Таким образом, согласно И. Берлину, существовала определенная традиция, ведущая начало от Платона, которая предполагала возможность единственного и окончательного решения всех социальных проблем. Именно этот «великий миф», как называет его Берлин, подвергся атаке к концу XVIII века со стороны представителей романтизма, волюнтаризма, различных разновидностей иррационализма.
К традиции европейского рационализма, связанной с поиском единственно истинных ответов на важнейшие вопросы и обосновании на этом совершенного общества, Берлин относит и марксистскую философию. Он указывает, что марксизм предполагал построение совершенного коммунистического общества, в котором будет достигнуто единство целей и не будет оснований для противоречий и конфликтов. «Марксизм зиждется на положении, что все человеческие проблемы разрешимы…», – пишет Берлин [17, с. 370]. На этом основании он относит марксистскую концепцию к ценностному монизму. Берлин также считает, что Маркс воспринимал реальность в духе классической европейской философии как единую рациональную систему, в терминах единой, всеохватной системы законов [17, с. 369–370].
И. Берлин полагает, что монизм в отношении ценностей сопряжен с нетерпимостью к людям, которые придерживаются иных ценностей, – нетерпимостью, которая может перерасти в фанатизм. В основе подобной нетерпимости лежит убеждение человека в том, что он обладает истиной, а все, кто придерживается иных взглядов, заблуждаются, и следовательно, их нужно наставить на путь истинный, применяя для этого все средства, во имя их собственного блага. В этом смысле монизм, считает Берлин, является корнем любого экстремизма, религиозного и светского.
Монизм в области ценностей, как подчеркивает Берлин, может использоваться и для оправдания антидемократизма и авторитаризма – оправдывая притязания тех или иных людей на управление обществом и миром в целом, поскольку тот, кто знает истину, должен, по-видимому, управлять теми, кто ее не знает. «Тем, кто знает ответы на некоторые из этих великих вопросов человечества, должны подчиняться, поскольку они одни знают, как должно быть устроено общество, как должны жить люди, как должны развиваться цивилизации. Всегда были мыслители, считавшие, что мир будет спасен, если всем будут управлять ученые, или люди, сведущие в науке. Нельзя найти лучшего оправдания или даже основания для неограниченного деспотизма части элиты, которая лишает большинство его неотъемлемых прав» [18, c. 58]. Притязания на управление миром могут высказываться и от лица определенных наций, идеологи которых полагают, что они могут просветить людей относительно правильных форм жизни.
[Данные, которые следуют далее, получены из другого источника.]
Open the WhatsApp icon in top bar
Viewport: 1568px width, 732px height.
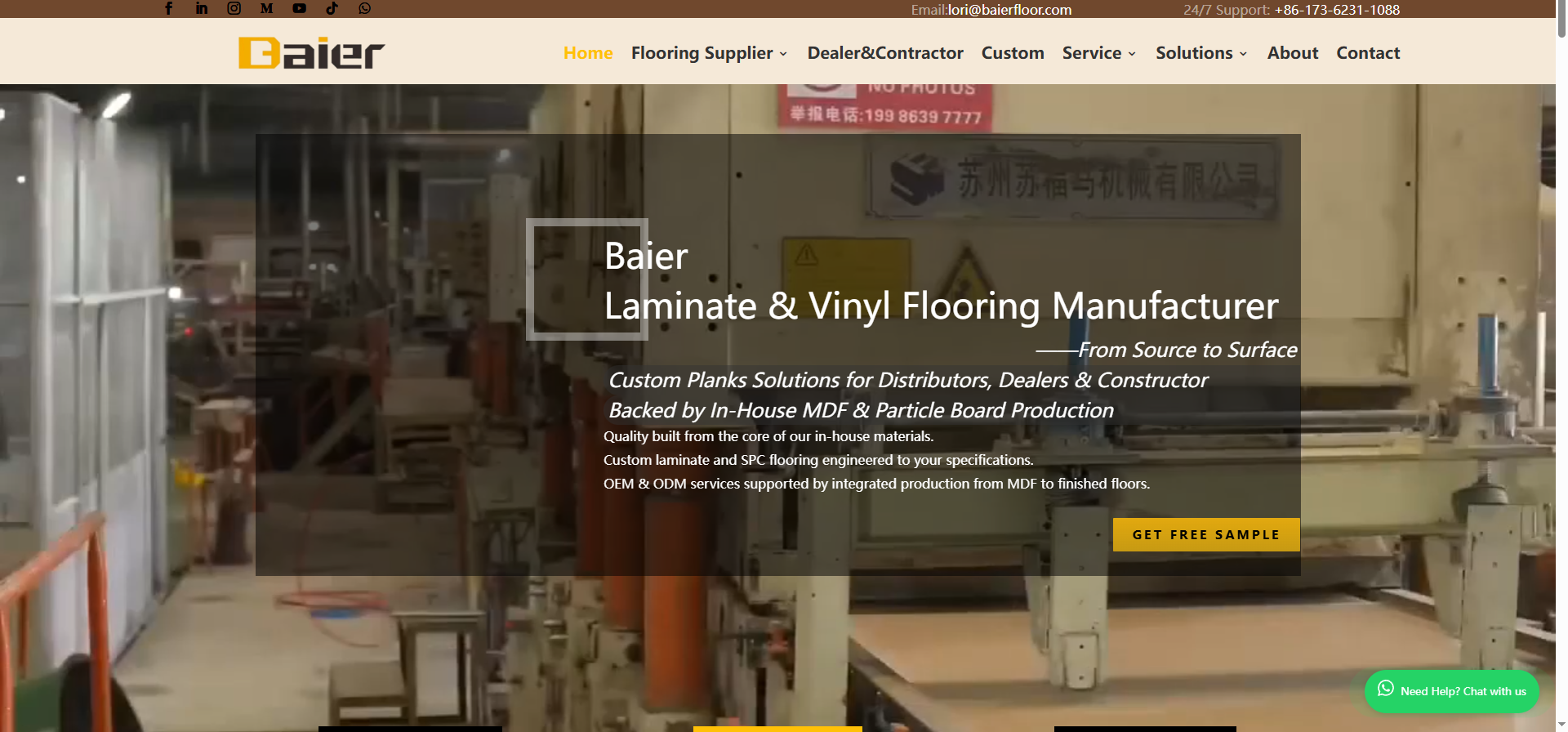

Поэтому монизм, подчеркивает Берлин, способен смыкаться с национализмом: «…я знаю как привести в порядок мир, а ты должен с этим согласиться, так как ты не знаешь; ты подчиняешься мне, потому что моя нация лучше всех, а твоя намного ниже моей и должна предоставить себя в качестве материала, моя нация единственная имеет право создавать лучший из возможных миров…» [18, c. 58].
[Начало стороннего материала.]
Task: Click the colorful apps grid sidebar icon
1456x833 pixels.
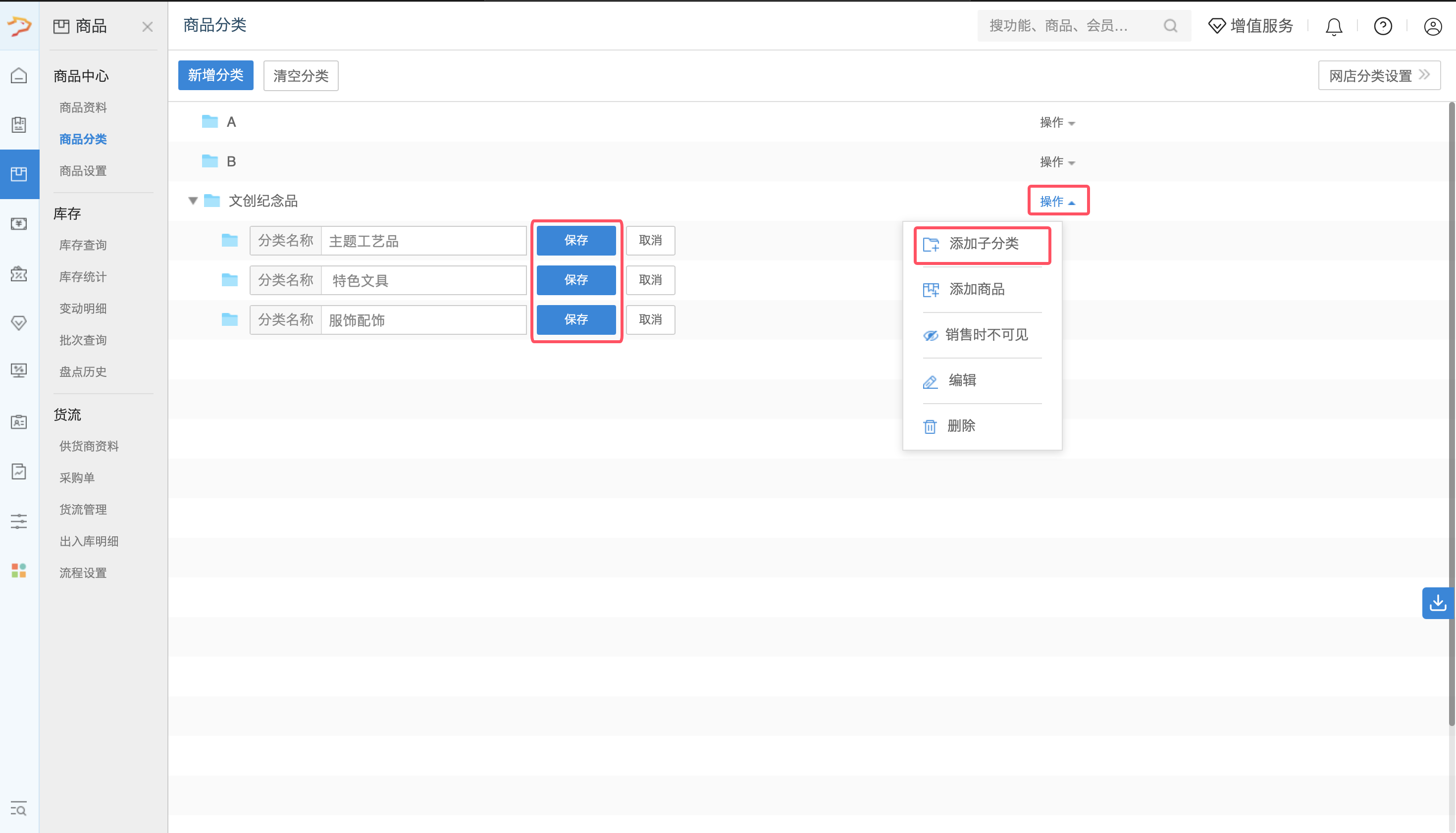Action: coord(19,571)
А плюрализм ценностей И. Берлин связывает с терпимостью людей к тем, кто разделяет иные ценности, с уважением к другим системам ценностей. Он считает, что общество с множеством различных мнений, члены которого терпимы друг к другу, лучше общества, в котором каждому навязывается одно и то же мнение. И такое общество, в котором допускаются различные мнения и в котором нет нетерпимости, является, согласно Берлину, истинно либеральным обществом. Он пишет: «Если плюрализм – обоснованная точка зрения, а возможность уважения между системами ценностей, не обязательно враждебных друг другу, существует, тогда восторжествует терпимость и либеральные идеалы…» [18, c. 57].
Как пришел Берлин к убеждению в необходимости плюрализма ценностей? Разумеется, к этому его привело и наблюдение за современной ему социальной действительностью, за теми событиями, свидетелем которых он был, и его познания в области истории человечества. История и современность свидетельствовали ему о том, к каким результатам могут приводить идеологическая нетерпимость, стремление унифицировать общество и человечество на основе одной системы ценностей, закрыть и запретить иные, отличающиеся системы ценностей.
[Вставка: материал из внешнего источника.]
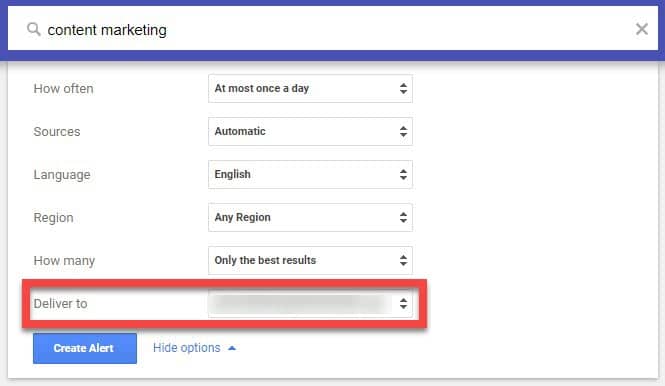Open the 'At most once a day' dropdown

(310, 88)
Но в этом понимании возможности и допустимости различных ценностей у него были и предшественники, которые оказали на него влияние и которых он сам называет. А именно, он говорит, что на него повлияли Вико и Гердер, а также его размышления об истоках движения романтизма. «Мой политический плюрализм является следствием чтения Вико и Гердера и понимания корней романтизма, который в своей ложной исторической форме далеко отошел от человеческой терпимости» [18, c. 57].